Remind me to have more signs printed up. (Give this guy his!) 

Idiot # 6

A pair of Michigan robbers entered a record shop nervously waving
revolvers. The first one shouted "Nobody move!" When his partner moved,
the startled first bandit shot him. 

(This guy doesn't need a sign, he probably figured it out himself.) 

Idiot # 7 

Arkansas: Seems this guy wanted some beer pretty badly. He decided that
he'd just throw a cinder block through a liquor store window, grab some
booze, and run. So he lifted the cinder block and heaved it over his
head at the window. The cinder block bounced back and hit the would-be
thief on the head, knocking him unconscious. Seems the liquor store
window was made of Plexiglas. The whole event was caught on videotape. 

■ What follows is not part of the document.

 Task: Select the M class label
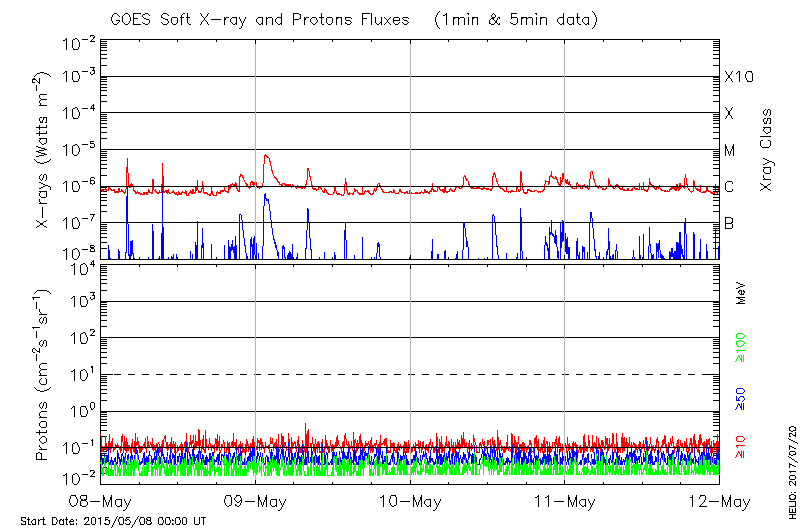coord(730,150)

(Oh, that smarts. Give him his sign.) 

Idiot # 8

Ann Arbor, Michigan. The Ann Arbor News crime column reported that a man
walked into a Burger King in Ypsilanti, Michigan at 12:50AM, flashed a
gun, and demanded cash. The clerk turned him down because he said he
couldn't open the cash register without a food order. When the man
ordered onion rings, the clerk said they weren't available for
breakfast. The man, frustrated, walked away.

Are we out of signs already? 

"Several recent studies have shown that one in every four Americans
suffers from some form of mental disorder. Think about that, if three of
your >friends seem normal, then you must be the one."